§ **Consigne donnée a**
Transcrivez en liste JSON de chaînes, une par ligne et sans les lignes vides, les lignes des enregistrements qui commencent à celle contenant "Screen dimensions: 2252x1231" et vont jusqu'à celle contenant "click(x=49, y=34)", les deux incluses.

§ **Passage extrait**

Les inégalités se creusent en Europe

Par Jean-Pierre Rosa

On savait que les inégalités se creusaient en Europe. On connaissait les chiffres, assez inquiétants pour la France notamment. Mais il a fallu une étude du Secours catholique Ile-de-France pour donner un peu de chair à ces calculs statistiques distants. On apprend ainsi que, si la Région Ile-de-France est la plus riche de France, elle est aussi celle qui cumule les inégalités les plus fortes. Relation de cause à effet ?

Pas impossible : composée de 8 départements et forte de 12 millions d’habitants, l’Ile-de-France est la première région économique en France avec un PIB représentant 31% de la richesse nationale. C’est la région qui « tire » le pays. C’est à la fois le moteur et le modèle de la nation. Or si c’est la région où le niveau de vie est le plus élevé du pays, c’est également celle qui concentre les plus fortes disparités : le niveau de vie des 10 % de ménages les plus aisés y est 5 fois supérieur à celui au-dessous duquel se trouvent les 10 % les plus modestes. Un record.

§ **Consigne donnée b**
D'après le passage extrait, quelle part de la richesse nationale le PIB de l'Ile-de-France représente-t-il ?

§ **Enregistrements conservés**
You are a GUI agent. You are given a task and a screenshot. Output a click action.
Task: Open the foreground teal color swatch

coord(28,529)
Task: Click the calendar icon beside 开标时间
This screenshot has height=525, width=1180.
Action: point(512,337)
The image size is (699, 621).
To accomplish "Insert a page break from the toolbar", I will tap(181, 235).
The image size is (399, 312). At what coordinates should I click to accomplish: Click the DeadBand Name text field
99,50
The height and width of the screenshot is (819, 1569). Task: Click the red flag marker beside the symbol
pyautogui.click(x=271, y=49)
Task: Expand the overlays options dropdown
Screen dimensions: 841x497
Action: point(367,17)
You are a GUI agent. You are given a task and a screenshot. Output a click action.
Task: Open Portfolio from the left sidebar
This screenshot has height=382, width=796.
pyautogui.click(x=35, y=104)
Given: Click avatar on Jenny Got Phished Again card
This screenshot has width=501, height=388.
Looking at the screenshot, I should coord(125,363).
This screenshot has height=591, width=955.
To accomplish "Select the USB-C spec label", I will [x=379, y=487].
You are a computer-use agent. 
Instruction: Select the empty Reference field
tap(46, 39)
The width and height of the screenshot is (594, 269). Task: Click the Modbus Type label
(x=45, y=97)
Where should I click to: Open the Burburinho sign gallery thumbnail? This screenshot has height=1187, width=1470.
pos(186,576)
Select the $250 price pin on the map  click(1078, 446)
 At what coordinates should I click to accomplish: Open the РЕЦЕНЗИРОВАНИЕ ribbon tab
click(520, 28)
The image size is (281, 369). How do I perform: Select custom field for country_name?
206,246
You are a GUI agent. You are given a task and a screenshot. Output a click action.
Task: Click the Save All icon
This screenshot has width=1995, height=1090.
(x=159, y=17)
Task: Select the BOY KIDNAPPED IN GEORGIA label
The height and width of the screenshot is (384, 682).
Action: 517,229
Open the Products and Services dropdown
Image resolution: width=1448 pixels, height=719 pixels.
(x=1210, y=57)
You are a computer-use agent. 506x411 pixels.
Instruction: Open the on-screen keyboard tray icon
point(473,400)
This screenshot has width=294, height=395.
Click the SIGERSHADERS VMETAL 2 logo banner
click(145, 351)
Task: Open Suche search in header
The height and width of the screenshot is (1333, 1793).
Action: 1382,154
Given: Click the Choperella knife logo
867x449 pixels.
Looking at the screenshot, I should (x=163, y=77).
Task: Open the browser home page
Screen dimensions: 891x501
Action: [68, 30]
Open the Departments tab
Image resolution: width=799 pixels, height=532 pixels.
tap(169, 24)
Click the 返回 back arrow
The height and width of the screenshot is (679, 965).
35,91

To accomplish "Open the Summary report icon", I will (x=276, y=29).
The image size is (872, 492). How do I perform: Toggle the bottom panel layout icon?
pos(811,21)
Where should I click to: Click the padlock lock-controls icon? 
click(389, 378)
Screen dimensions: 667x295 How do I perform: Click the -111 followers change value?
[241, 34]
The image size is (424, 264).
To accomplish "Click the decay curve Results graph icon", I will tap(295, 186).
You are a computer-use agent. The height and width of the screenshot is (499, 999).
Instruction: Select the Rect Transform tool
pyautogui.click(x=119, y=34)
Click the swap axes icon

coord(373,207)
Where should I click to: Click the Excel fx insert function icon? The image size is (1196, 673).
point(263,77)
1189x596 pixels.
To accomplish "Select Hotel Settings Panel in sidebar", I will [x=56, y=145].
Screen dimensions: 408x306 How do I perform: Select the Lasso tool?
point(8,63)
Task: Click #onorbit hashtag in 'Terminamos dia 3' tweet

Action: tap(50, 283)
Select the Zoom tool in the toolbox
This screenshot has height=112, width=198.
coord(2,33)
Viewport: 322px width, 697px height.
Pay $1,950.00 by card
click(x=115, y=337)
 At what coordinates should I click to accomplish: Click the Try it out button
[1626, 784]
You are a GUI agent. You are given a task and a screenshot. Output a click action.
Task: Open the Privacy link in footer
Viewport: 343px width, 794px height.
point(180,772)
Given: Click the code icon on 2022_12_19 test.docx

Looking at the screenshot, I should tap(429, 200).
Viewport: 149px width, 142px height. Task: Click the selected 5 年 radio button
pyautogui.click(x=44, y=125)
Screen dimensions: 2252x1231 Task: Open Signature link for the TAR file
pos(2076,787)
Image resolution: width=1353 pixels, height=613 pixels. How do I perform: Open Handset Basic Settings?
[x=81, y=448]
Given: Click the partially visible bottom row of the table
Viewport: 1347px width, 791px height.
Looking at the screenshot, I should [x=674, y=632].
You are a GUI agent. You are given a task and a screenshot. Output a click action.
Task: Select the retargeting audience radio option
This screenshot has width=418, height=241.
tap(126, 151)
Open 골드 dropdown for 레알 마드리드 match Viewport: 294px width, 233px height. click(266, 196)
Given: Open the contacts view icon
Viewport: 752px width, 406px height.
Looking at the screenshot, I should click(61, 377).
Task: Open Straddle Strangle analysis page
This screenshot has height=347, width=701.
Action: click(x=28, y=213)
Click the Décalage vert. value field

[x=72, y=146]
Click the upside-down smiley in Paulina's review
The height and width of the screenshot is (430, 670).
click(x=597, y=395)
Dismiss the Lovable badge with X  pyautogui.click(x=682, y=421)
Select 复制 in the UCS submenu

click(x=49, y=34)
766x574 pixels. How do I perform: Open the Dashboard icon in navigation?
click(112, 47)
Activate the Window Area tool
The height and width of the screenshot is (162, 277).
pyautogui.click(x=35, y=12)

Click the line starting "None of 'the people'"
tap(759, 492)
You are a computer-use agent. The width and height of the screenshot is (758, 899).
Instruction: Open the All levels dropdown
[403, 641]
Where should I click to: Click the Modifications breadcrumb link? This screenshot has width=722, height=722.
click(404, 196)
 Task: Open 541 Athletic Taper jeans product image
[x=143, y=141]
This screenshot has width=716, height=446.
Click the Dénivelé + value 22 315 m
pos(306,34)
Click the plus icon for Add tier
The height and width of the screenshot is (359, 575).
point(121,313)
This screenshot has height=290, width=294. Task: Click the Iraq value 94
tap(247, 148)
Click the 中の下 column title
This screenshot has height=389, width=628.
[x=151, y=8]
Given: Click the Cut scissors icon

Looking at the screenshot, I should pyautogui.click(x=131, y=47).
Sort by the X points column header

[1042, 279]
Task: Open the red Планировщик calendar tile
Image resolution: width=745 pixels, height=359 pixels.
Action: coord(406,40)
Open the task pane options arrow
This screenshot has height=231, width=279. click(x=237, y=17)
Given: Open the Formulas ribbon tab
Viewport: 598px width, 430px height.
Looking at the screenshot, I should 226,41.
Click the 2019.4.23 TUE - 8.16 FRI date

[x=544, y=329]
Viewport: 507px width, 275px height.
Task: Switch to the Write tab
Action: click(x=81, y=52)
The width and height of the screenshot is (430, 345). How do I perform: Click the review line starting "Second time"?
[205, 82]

§ **Réponse complète a**
[
  "Screen dimensions: 2252x1231 Task: Open Signature link for the TAR file",
  "pos(2076,787)",
  "Image resolution: width=1353 pixels, height=613 pixels. How do I perform: Open Handset Basic Settings?",
  "[x=81, y=448]",
  "Given: Click the partially visible bottom row of the table",
  "Viewport: 1347px width, 791px height.",
  "Looking at the screenshot, I should [x=674, y=632].",
  "You are a GUI agent. You are given a task and a screenshot. Output a click action.",
  "Task: Select the retargeting audience radio option",
  "This screenshot has width=418, height=241.",
  "tap(126, 151)",
  "Open 골드 dropdown for 레알 마드리드 match Viewport: 294px width, 233px height. click(266, 196)",
  "Given: Open the contacts view icon",
  "Viewport: 752px width, 406px height.",
  "Looking at the screenshot, I should click(61, 377).",
  "Task: Open Straddle Strangle analysis page",
  "This screenshot has height=347, width=701.",
  "Action: click(x=28, y=213)",
  "Click the Décalage vert. value field",
  "[x=72, y=146]",
  "Click the upside-down smiley in Paulina's review",
  "The height and width of the screenshot is (430, 670).",
  "click(x=597, y=395)",
  "Dismiss the Lovable badge with X  pyautogui.click(x=682, y=421)",
  "Select 复制 in the UCS submenu",
  "click(x=49, y=34)"
]

§ **Réponse complète b**
31%